The study was performed using LIWC 2015 for the standard categories: agentic/communal, standout/grindstone, and ability. Interestingly, the researchers concluded that standardized letters of reference may only produce a small effect. They also made an interesting speculation that a orthopaedics-focused word list may have obscured bias; our reverse methodology addresses this issue and is a powerful method for going beyond LIWC or other pre-defined lists.
These authors also note:
A similar discrepancy has been noted in studies analyzing letters of recommendation for surgical residency and suggests that applicants preferentially ask men faculty over women faculty for letters of recommendation… If applicants believe that letters from writers of higher academic rank carry more weight, then the larger proportion of men at higher academic rank could be one explanation for this difference…

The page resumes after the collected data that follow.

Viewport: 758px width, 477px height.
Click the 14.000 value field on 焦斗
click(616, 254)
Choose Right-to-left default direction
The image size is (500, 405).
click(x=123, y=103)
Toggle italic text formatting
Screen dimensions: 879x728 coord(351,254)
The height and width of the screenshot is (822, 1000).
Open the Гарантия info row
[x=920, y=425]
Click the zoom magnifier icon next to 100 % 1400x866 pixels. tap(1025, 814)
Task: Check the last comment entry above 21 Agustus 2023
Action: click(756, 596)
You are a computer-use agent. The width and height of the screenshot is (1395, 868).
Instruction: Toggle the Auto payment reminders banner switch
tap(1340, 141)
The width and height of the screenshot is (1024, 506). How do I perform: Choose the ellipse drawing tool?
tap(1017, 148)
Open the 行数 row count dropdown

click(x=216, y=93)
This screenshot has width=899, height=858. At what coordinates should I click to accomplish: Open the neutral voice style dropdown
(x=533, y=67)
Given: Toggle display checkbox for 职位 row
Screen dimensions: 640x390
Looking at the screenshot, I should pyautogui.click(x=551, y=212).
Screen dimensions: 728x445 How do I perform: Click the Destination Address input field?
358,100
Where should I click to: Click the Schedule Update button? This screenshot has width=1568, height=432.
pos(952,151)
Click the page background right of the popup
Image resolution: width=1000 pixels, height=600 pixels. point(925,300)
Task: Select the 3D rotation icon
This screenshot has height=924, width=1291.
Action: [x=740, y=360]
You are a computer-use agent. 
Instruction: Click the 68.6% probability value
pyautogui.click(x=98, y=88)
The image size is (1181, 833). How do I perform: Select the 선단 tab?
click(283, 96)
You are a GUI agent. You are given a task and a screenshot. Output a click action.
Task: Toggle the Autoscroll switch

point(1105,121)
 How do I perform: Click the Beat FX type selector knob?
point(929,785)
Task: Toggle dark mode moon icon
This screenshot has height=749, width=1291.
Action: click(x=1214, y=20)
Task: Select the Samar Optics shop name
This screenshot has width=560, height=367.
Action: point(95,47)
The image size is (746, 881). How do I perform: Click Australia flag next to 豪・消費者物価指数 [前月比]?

The former is exactly what we have observed in our developmental social science letters, although in our study we noted the clustering into research areas as in Figure 5
with no corresponding effect in EPP. These authors also hypothesized a rank/weight correlation, but we observed no significant effect.
Kobayashi et al.
) studied 2834 letters in another orthopaedic residency study. Their conclusions, again using LIWC 2015, were quite similar to ours:
Although there were some minor differences favoring women, language in letters of recommendation to an academic orthopaedic surgery residency program were overall similar between men and women applicants… Given the similarity in language between men and women applicants, increasing women applicants may be a more important factor in addressing the gender gap in orthopaedics.
The authors made some of the same points regarding the limitations of word lists made in Powers et al.
) and in the current work.
To recap, amidst many similar findings, there were also many differences between the current study and former studies, any of which might be responsible for inconsistencies when they occurred. There are no studies directly comparable with the current study: they are either older (predating the recent focus on gender issues in STEM), not written on behalf of applicants for tenure-equivalent positions in STEM fields, and/or written for less math-intensive STEM fields that have higher representations of women, or written by writers from different cultures. All but one, Li et al.
), employed fewer measures than the current study. These differences may partly explain why we found less evidence of gender bias against women candidates than might have been expected from statements made in articles such as the following quote from Blue et al.
Standout words in letters of recommendation…portray a candidate as talented and exciting, (and) are most often found in letters of recommendation for men. Grindstone words create the impression that a candidate works hard but is not intellectually exceptional, (and) are more often used for women…As a result of that discrepancy, female candidates seem both more boring and less intellectually promising than their male competitors.
This article appeared in Physics Today, a magazine for members of the American Physical Society and was not based on original research by the authors; it was written for physicists who wanted to understand the general issue and accurately reflected a distillation of common sentiment.